↓↓↓
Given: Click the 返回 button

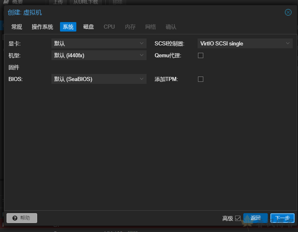Looking at the screenshot, I should 256,218.
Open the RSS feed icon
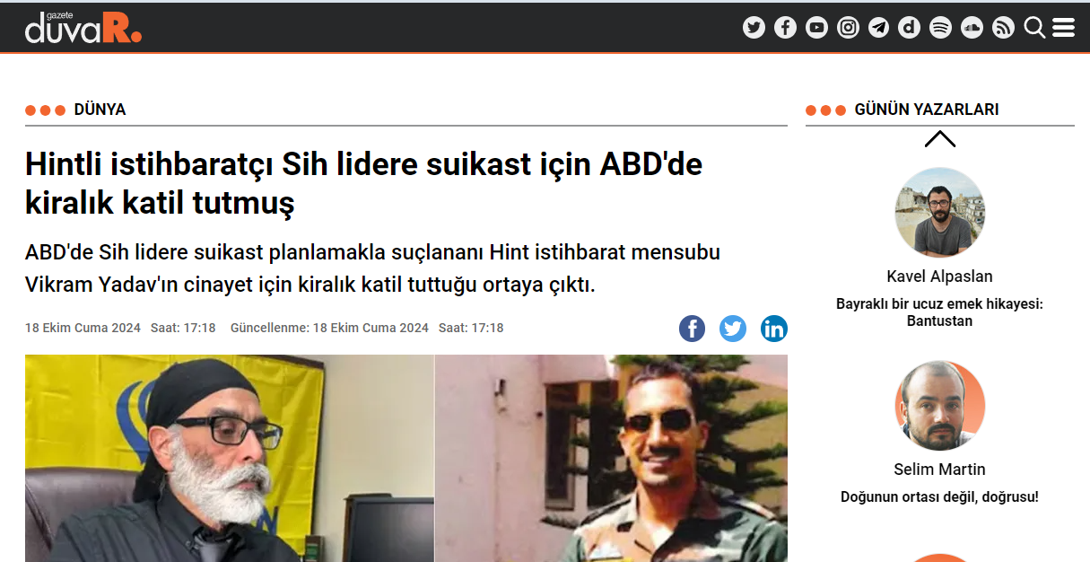This screenshot has height=562, width=1090. pos(1003,28)
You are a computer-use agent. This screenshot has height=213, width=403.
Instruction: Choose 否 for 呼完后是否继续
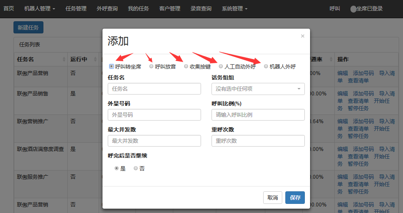pos(136,168)
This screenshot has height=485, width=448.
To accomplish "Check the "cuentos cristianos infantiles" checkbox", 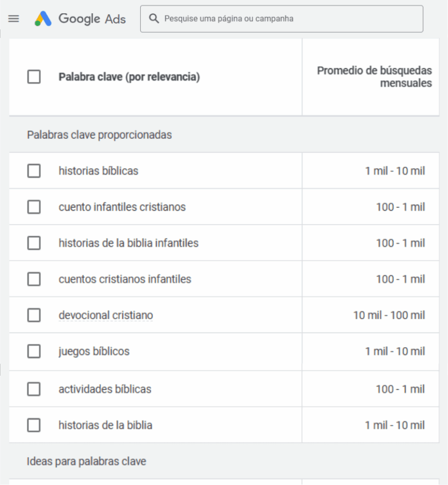I will coord(34,279).
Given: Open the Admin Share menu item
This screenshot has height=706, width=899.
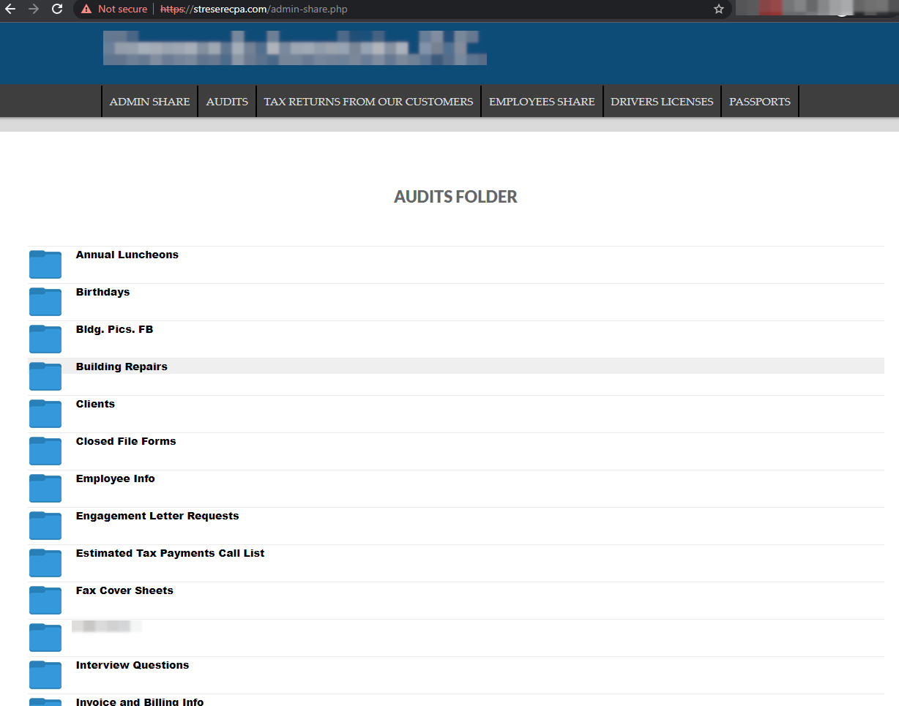Looking at the screenshot, I should pos(149,102).
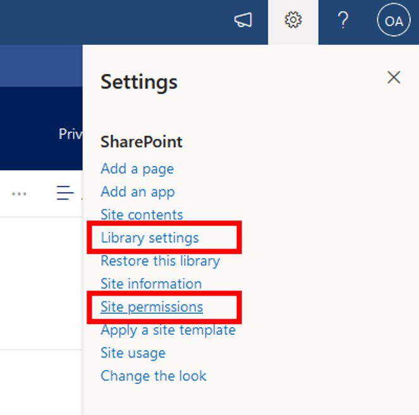Open Site permissions

(x=152, y=307)
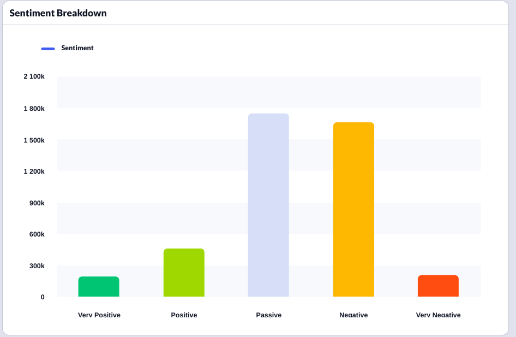516x337 pixels.
Task: Select the lime green Positive bar
Action: [184, 273]
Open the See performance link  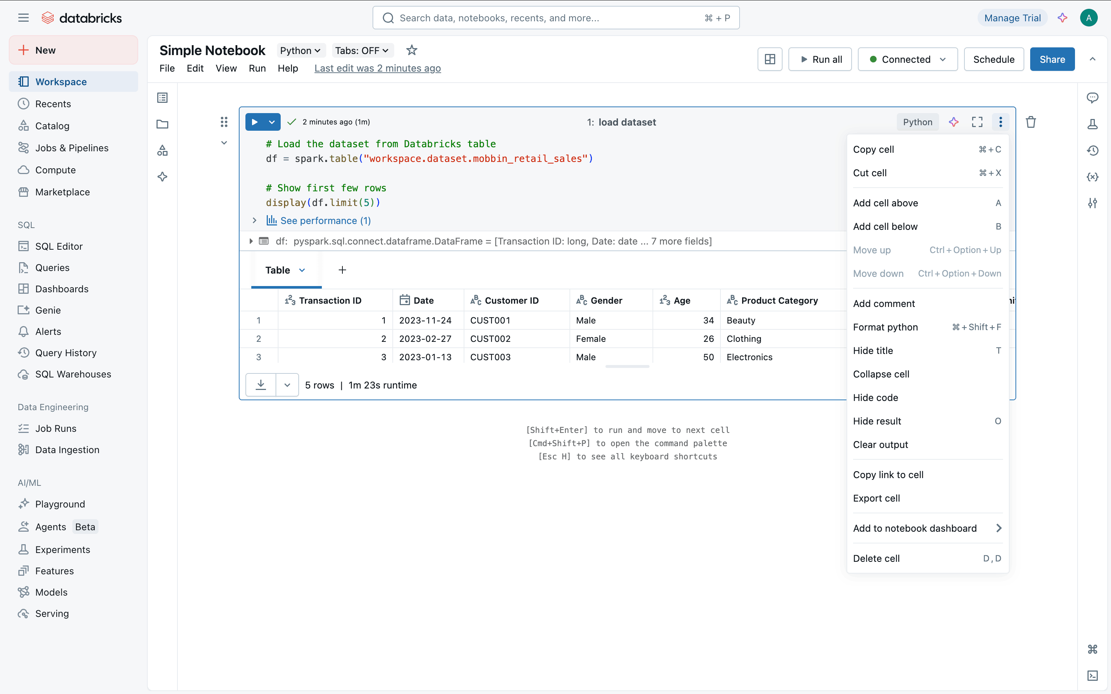325,221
↑↑↑
▸ AIM OF THE TASK:
Collect and copy every line above that contains the string "Given".

▸ EXPECTED OUTPUT:
Given: Click the 返回 button
Given: Open the Admin Share menu item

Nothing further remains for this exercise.